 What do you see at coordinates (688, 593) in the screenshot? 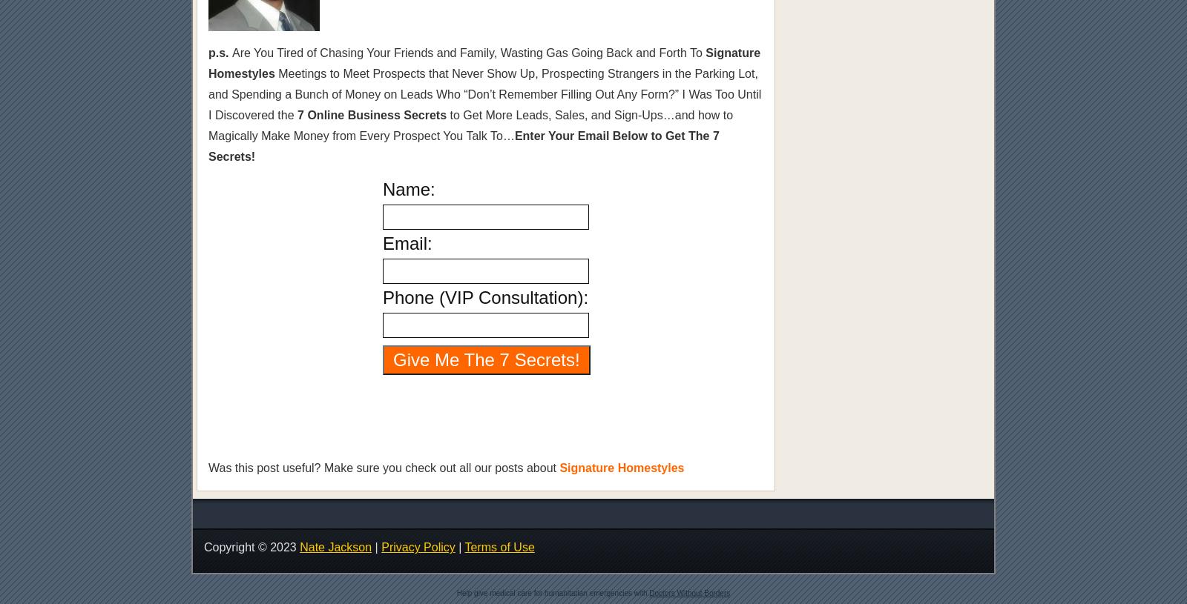
I see `'Doctors Without Borders'` at bounding box center [688, 593].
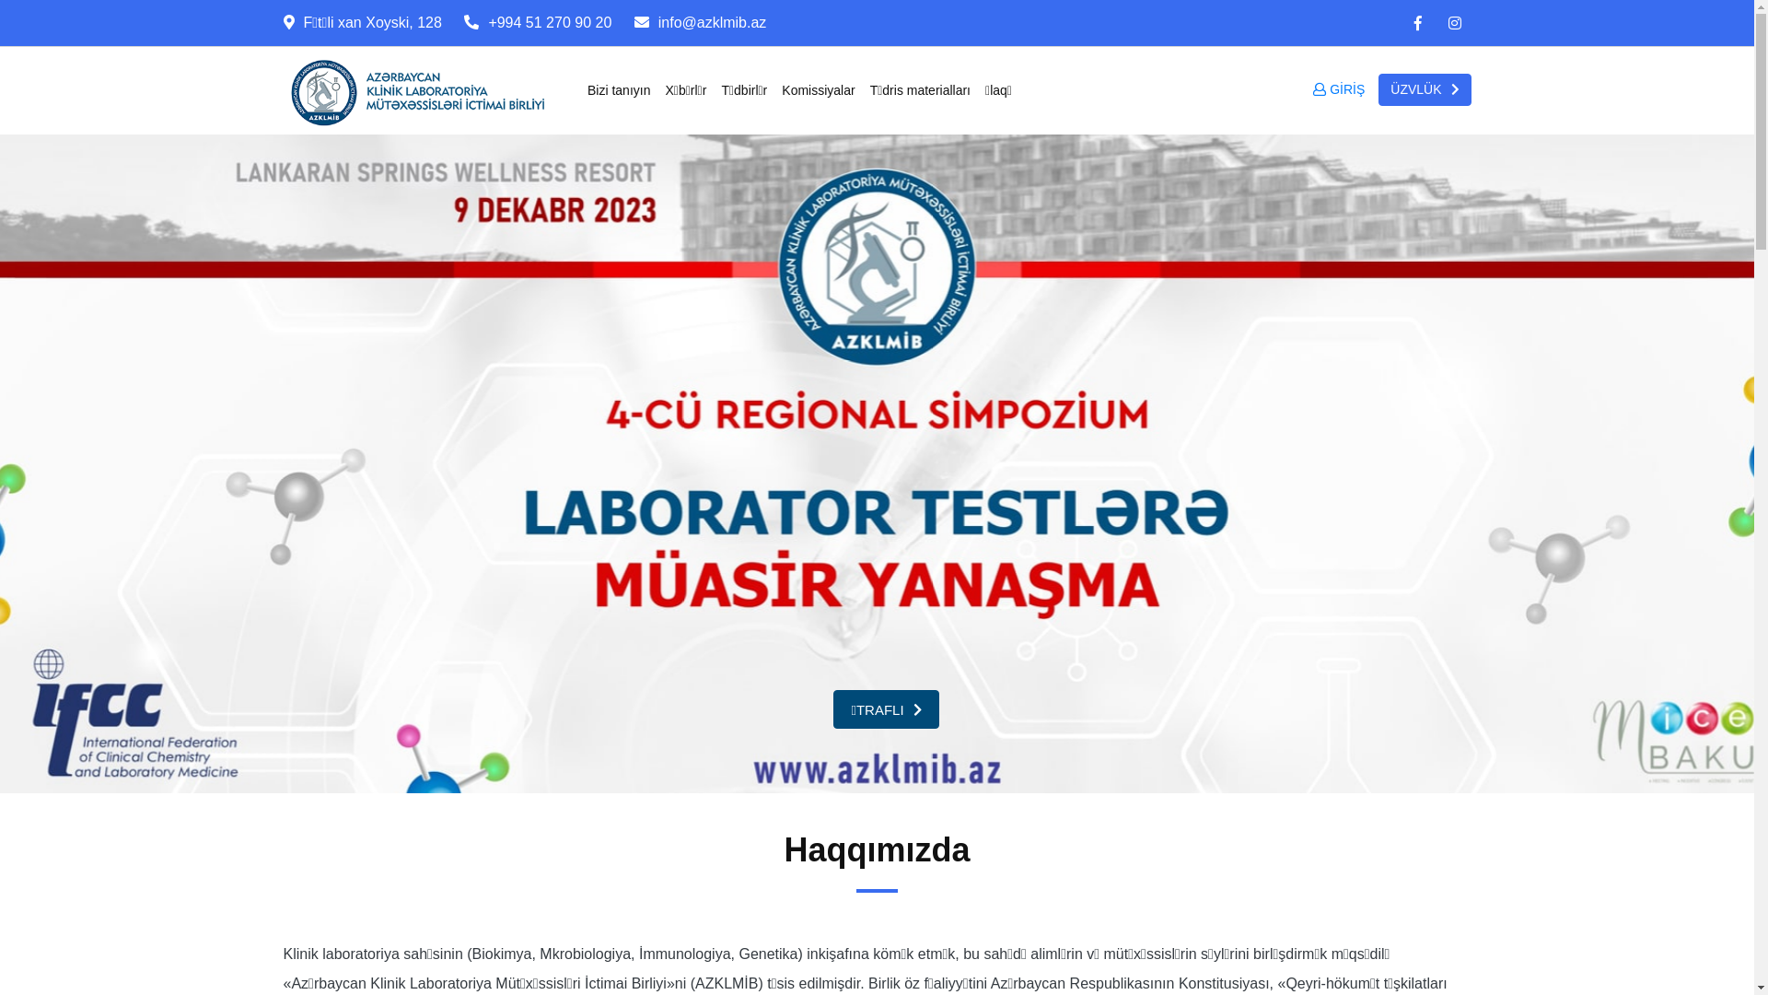 The width and height of the screenshot is (1768, 995). I want to click on 'Komissiyalar', so click(817, 89).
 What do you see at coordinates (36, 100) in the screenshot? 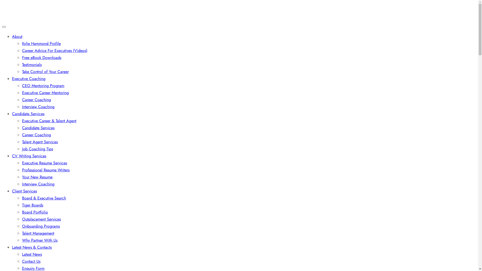
I see `'Career Coaching'` at bounding box center [36, 100].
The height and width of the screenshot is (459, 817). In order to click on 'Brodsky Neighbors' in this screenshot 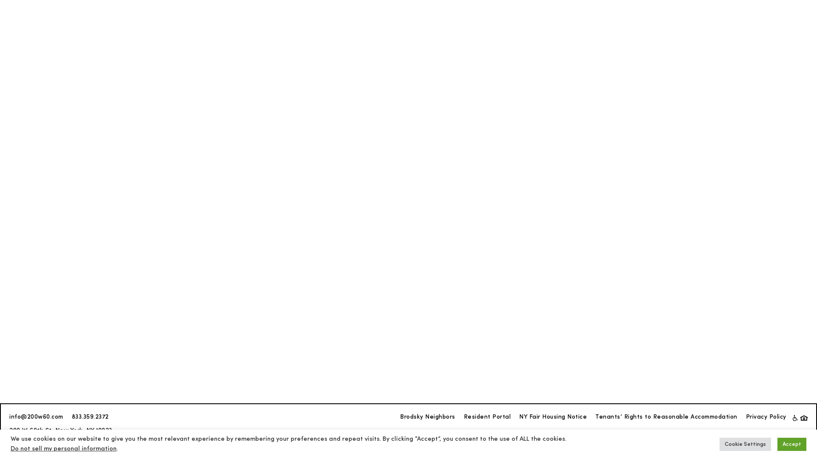, I will do `click(427, 417)`.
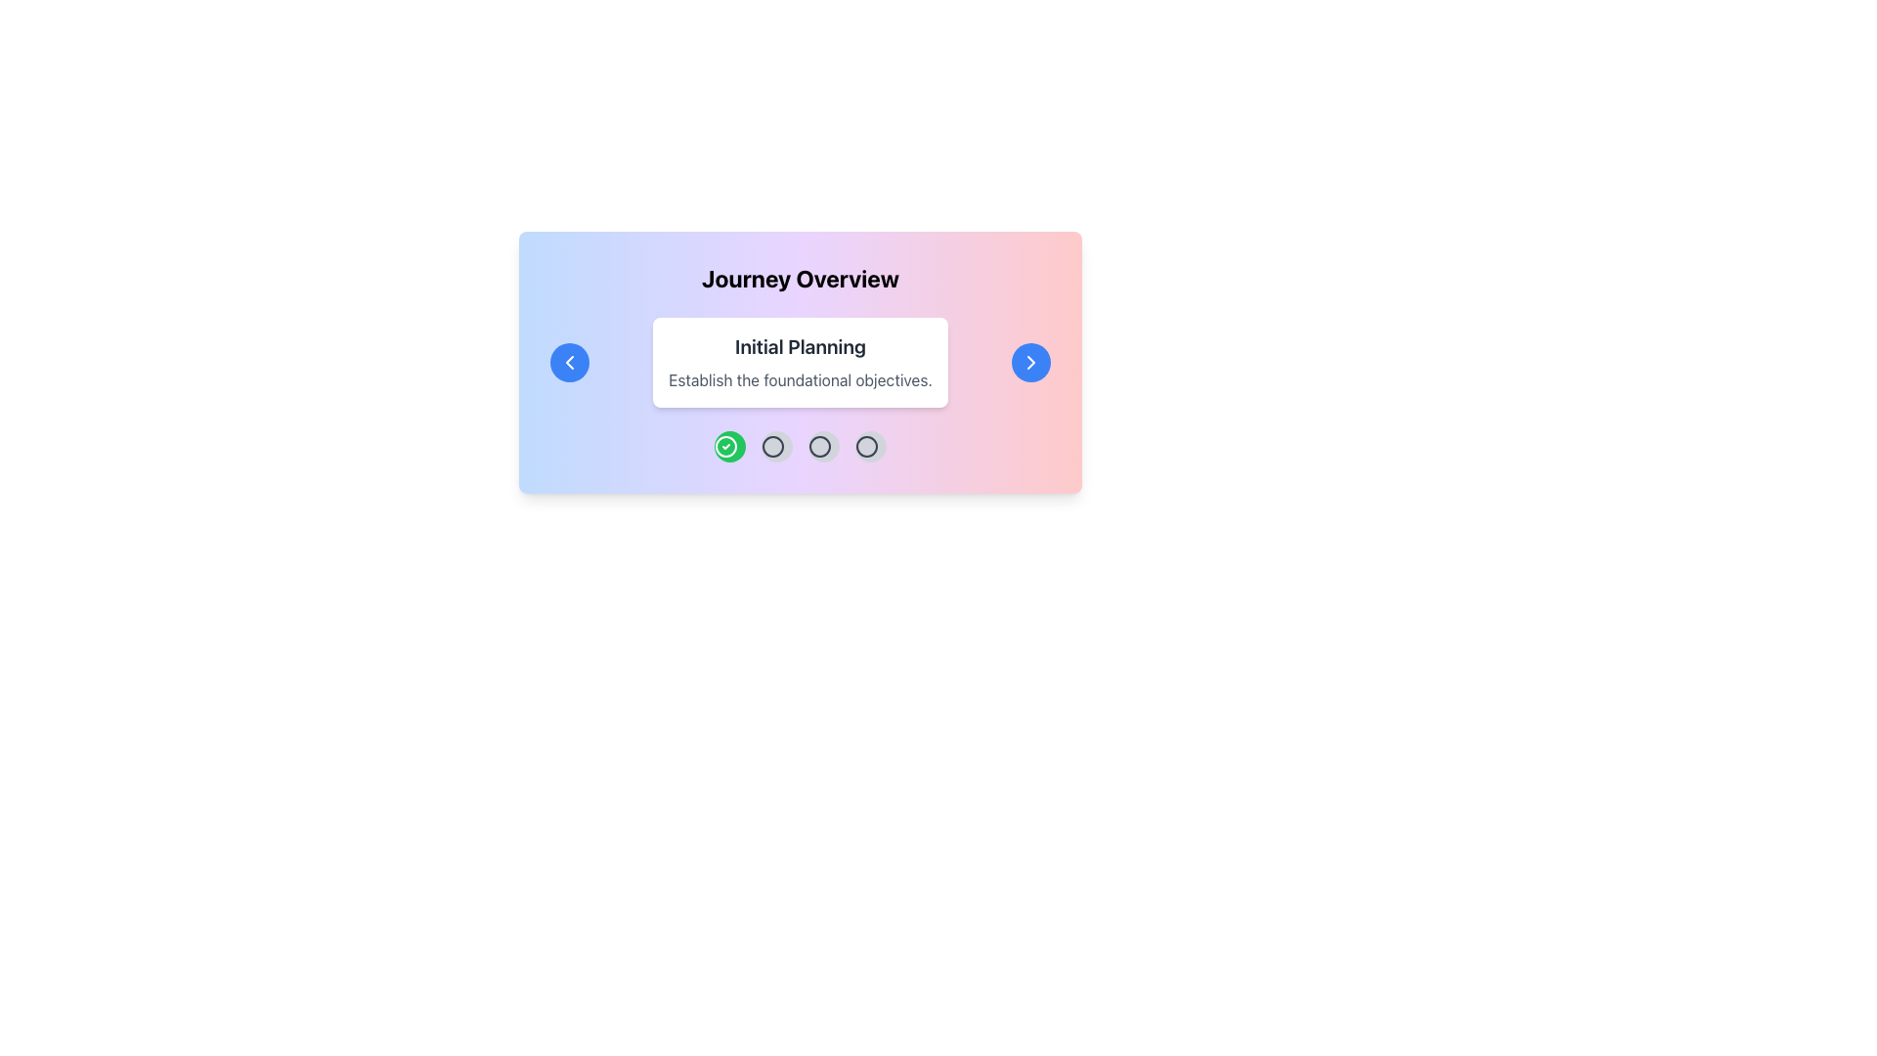  Describe the element at coordinates (568, 362) in the screenshot. I see `the circular blue button with a white left-facing chevron icon` at that location.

------------------------

#### What the task asks:
Could you copy the items word for word, from the very start through the line containing "The width and" inclusive, leaving out the pictures?

#### Response:
 What do you see at coordinates (688, 593) in the screenshot? 
I see `'Doctors Without Borders'` at bounding box center [688, 593].
 The width and height of the screenshot is (1768, 995). I want to click on 'Komissiyalar', so click(817, 89).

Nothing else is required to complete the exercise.